What the task requires:
Each line below from the one containing "CHAN (219, 2333)" through the one containing "JEROME DUFAY (236, 402)" is to be given again exactly, and no line outside that span.

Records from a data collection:

================================

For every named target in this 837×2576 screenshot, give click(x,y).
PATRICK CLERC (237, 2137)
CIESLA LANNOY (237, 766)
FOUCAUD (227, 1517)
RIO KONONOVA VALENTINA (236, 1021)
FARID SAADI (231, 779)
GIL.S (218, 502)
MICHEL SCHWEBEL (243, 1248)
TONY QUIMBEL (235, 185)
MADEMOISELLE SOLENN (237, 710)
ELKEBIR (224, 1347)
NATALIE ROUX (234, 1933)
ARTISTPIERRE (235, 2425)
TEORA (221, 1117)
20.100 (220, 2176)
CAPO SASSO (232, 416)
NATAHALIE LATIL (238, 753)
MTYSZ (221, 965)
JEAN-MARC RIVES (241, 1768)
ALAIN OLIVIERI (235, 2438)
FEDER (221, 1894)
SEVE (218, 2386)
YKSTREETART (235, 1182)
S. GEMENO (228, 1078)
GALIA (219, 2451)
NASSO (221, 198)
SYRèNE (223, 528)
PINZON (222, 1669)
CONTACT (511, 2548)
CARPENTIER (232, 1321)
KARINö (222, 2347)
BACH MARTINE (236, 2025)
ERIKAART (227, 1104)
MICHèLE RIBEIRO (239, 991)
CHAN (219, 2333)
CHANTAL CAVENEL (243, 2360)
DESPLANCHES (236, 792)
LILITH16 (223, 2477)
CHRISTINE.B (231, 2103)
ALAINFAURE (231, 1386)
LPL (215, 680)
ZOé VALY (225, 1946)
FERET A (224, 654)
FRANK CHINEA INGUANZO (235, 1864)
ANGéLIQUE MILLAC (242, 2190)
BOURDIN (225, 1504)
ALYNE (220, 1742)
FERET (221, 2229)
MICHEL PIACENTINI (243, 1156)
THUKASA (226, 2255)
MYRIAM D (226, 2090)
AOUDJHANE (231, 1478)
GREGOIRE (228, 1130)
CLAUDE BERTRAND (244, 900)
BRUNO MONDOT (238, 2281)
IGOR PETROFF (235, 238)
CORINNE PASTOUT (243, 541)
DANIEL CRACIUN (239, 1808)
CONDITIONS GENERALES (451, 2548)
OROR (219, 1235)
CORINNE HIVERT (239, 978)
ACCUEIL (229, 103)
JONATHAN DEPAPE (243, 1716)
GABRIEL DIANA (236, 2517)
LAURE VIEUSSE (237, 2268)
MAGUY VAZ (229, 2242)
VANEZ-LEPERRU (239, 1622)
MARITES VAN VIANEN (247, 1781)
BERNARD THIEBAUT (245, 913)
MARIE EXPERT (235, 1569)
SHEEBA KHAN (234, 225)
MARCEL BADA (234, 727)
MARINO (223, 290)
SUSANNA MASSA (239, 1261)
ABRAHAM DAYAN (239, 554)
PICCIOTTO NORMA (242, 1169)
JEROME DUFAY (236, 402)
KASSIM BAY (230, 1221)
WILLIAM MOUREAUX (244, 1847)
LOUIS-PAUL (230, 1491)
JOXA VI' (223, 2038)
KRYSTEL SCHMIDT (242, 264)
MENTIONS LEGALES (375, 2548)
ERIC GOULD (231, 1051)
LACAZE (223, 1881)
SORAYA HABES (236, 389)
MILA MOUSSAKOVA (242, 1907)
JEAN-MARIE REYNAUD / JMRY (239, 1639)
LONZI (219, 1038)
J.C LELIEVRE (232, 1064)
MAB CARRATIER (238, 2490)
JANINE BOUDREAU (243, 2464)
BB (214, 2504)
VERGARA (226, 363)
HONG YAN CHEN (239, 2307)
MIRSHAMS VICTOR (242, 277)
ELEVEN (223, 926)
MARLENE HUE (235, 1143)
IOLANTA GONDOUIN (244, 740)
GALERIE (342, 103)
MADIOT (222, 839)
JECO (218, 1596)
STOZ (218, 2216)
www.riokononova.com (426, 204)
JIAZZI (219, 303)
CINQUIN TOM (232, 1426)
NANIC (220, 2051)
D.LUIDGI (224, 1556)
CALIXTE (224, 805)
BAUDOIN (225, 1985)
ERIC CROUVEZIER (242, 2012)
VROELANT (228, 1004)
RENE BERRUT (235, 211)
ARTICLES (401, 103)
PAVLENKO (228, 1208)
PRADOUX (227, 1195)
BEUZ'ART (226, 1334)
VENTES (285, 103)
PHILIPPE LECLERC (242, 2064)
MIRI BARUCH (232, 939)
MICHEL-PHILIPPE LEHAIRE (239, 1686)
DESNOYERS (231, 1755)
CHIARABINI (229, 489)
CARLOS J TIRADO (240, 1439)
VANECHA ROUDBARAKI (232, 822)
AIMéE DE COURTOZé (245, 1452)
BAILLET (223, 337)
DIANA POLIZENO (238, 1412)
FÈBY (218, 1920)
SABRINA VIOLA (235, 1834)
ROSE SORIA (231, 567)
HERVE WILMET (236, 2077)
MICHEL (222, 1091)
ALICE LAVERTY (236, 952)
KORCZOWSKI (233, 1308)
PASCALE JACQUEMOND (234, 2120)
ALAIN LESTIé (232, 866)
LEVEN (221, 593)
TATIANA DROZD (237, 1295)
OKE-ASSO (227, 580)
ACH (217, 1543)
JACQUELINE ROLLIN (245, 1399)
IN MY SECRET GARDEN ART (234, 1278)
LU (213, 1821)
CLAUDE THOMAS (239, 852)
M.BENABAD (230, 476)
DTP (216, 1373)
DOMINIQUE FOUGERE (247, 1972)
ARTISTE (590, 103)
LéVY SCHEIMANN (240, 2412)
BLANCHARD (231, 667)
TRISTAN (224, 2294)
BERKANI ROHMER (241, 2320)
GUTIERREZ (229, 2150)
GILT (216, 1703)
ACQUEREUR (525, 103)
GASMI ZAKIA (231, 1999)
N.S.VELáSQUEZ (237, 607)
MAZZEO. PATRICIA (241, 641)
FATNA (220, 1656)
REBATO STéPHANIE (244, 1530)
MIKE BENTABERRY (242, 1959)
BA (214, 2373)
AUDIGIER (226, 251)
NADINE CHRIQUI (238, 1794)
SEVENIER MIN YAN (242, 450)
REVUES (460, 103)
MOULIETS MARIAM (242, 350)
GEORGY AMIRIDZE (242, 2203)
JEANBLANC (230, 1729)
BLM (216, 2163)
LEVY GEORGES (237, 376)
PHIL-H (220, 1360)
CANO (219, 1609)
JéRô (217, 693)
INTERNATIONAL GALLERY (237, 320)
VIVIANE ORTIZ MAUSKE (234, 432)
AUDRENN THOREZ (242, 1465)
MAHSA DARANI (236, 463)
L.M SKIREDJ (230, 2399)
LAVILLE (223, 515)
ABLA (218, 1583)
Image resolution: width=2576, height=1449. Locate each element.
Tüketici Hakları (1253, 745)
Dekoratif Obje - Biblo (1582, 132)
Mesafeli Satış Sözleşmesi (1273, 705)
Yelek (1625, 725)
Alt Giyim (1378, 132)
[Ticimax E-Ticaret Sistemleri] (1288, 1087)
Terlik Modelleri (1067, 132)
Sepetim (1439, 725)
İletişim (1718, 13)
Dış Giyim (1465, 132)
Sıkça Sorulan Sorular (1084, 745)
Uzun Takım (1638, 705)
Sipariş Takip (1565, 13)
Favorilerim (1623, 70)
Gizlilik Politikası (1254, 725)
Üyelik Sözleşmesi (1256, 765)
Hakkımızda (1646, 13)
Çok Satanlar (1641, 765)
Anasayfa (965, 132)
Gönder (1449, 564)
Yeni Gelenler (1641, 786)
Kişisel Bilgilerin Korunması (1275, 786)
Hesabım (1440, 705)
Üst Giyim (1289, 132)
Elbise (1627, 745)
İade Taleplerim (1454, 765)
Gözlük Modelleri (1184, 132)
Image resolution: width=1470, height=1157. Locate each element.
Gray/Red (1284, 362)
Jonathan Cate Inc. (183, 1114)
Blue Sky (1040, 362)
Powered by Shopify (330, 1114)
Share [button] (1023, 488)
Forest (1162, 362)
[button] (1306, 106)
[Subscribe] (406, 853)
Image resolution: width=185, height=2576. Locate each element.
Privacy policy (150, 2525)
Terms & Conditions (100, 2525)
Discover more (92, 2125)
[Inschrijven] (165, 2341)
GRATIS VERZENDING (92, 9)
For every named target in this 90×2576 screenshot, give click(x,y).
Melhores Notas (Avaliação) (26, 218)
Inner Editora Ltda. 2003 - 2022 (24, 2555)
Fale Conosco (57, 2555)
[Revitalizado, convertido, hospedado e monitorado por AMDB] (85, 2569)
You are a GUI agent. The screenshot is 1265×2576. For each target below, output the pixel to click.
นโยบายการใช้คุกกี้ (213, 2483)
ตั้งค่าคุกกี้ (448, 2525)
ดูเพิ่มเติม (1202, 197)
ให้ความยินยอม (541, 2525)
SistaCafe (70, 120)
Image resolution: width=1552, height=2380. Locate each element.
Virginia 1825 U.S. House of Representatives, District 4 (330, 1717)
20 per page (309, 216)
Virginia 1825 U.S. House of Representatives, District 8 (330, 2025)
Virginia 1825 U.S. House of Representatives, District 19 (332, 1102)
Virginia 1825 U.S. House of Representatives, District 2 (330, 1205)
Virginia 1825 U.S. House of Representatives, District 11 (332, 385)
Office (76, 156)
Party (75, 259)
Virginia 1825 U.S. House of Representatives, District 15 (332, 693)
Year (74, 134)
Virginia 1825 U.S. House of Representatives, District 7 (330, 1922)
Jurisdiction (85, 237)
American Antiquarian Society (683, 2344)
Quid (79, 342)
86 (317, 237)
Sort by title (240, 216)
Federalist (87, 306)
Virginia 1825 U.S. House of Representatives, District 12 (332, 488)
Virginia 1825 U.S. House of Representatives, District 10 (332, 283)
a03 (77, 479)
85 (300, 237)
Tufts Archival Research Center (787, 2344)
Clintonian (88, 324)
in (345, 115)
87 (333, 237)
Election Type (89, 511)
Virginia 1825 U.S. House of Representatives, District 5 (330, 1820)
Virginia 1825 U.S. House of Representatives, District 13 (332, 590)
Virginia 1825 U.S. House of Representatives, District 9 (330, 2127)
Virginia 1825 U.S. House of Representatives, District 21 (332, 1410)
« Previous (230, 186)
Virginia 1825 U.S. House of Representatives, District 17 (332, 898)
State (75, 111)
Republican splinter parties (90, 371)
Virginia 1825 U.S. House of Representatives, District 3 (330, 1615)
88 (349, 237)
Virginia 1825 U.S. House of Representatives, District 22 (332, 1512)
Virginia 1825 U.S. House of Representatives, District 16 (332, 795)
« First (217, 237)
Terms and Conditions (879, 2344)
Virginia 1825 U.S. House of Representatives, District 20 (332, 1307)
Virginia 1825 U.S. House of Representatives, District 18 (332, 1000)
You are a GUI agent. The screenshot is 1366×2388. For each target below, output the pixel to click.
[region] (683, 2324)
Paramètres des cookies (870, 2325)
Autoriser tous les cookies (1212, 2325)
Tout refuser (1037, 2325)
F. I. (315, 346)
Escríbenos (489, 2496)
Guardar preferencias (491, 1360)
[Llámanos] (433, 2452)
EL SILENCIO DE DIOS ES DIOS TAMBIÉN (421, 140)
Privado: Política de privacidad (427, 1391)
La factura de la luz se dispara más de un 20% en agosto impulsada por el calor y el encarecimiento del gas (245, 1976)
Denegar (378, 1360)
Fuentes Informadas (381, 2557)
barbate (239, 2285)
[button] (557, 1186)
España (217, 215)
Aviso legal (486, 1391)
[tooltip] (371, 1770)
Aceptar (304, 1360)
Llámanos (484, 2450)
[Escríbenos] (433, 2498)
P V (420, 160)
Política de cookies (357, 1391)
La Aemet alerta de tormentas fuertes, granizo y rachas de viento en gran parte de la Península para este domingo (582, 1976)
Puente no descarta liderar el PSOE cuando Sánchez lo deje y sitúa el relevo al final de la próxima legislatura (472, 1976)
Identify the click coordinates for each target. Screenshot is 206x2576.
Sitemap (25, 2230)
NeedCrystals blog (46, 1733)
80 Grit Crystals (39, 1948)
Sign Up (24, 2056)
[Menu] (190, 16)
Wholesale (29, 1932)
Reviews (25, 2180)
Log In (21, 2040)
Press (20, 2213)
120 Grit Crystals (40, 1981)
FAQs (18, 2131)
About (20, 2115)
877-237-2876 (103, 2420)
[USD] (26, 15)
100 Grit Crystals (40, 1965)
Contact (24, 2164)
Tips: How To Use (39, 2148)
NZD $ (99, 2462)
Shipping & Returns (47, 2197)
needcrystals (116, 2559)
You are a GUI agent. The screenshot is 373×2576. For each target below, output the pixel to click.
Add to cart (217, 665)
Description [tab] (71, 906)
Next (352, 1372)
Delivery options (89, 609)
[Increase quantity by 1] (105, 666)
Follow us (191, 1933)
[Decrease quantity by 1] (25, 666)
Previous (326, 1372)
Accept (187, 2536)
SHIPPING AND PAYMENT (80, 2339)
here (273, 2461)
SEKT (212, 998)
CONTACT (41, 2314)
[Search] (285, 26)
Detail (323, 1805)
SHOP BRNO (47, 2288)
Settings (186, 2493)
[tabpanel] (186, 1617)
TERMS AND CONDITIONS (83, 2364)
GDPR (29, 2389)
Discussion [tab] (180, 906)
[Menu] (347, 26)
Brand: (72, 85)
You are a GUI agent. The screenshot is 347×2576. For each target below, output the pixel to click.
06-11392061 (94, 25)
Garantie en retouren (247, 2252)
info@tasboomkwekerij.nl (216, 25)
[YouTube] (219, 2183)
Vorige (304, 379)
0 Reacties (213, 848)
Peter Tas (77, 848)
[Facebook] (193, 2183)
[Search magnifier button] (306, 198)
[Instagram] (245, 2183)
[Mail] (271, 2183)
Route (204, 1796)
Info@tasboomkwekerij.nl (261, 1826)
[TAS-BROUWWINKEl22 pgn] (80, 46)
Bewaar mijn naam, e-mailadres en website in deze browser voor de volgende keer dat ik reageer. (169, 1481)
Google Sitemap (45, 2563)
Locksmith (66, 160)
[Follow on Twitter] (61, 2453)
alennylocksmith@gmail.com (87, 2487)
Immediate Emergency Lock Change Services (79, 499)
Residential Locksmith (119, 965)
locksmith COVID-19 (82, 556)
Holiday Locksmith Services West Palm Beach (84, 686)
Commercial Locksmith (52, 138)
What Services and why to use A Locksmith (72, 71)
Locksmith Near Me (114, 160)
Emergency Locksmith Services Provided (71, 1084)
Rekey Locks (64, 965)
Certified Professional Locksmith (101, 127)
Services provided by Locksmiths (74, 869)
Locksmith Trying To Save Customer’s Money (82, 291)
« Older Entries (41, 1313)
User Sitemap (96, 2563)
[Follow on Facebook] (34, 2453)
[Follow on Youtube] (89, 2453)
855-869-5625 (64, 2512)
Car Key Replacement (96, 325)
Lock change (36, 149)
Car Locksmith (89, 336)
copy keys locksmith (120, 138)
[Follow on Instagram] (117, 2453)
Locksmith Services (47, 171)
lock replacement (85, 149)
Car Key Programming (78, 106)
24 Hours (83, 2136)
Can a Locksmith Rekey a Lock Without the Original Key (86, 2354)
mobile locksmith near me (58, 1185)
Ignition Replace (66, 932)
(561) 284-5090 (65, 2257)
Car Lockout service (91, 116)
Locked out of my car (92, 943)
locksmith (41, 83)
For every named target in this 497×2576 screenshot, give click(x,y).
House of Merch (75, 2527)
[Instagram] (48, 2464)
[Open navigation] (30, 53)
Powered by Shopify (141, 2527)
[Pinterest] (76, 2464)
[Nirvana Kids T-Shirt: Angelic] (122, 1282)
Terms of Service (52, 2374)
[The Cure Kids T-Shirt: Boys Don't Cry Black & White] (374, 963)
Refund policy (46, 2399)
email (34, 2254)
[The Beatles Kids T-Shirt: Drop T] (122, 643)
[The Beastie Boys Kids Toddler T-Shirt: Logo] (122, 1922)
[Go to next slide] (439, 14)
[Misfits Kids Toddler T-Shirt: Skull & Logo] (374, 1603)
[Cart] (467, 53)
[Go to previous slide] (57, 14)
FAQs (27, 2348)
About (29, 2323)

================================

Task solution:
CHAN (219, 2333)
CHANTAL CAVENEL (243, 2360)
DESPLANCHES (236, 792)
LILITH16 (223, 2477)
CHRISTINE.B (231, 2103)
ALAINFAURE (231, 1386)
LPL (215, 680)
ZOé VALY (225, 1946)
FERET A (224, 654)
FRANK CHINEA INGUANZO (235, 1864)
ANGéLIQUE MILLAC (242, 2190)
BOURDIN (225, 1504)
ALYNE (220, 1742)
FERET (221, 2229)
MICHEL PIACENTINI (243, 1156)
THUKASA (226, 2255)
MYRIAM D (226, 2090)
AOUDJHANE (231, 1478)
GREGOIRE (228, 1130)
CLAUDE BERTRAND (244, 900)
BRUNO MONDOT (238, 2281)
IGOR PETROFF (235, 238)
CORINNE PASTOUT (243, 541)
DANIEL CRACIUN (239, 1808)
CONDITIONS GENERALES (451, 2548)
OROR (219, 1235)
CORINNE HIVERT (239, 978)
ACCUEIL (229, 103)
JONATHAN DEPAPE (243, 1716)
GABRIEL DIANA (236, 2517)
LAURE VIEUSSE (237, 2268)
MAGUY VAZ (229, 2242)
VANEZ-LEPERRU (239, 1622)
MARITES VAN VIANEN (247, 1781)
BERNARD THIEBAUT (245, 913)
MARIE EXPERT (235, 1569)
SHEEBA KHAN (234, 225)
MARCEL BADA (234, 727)
MARINO (223, 290)
SUSANNA MASSA (239, 1261)
ABRAHAM DAYAN (239, 554)
PICCIOTTO NORMA (242, 1169)
JEROME DUFAY (236, 402)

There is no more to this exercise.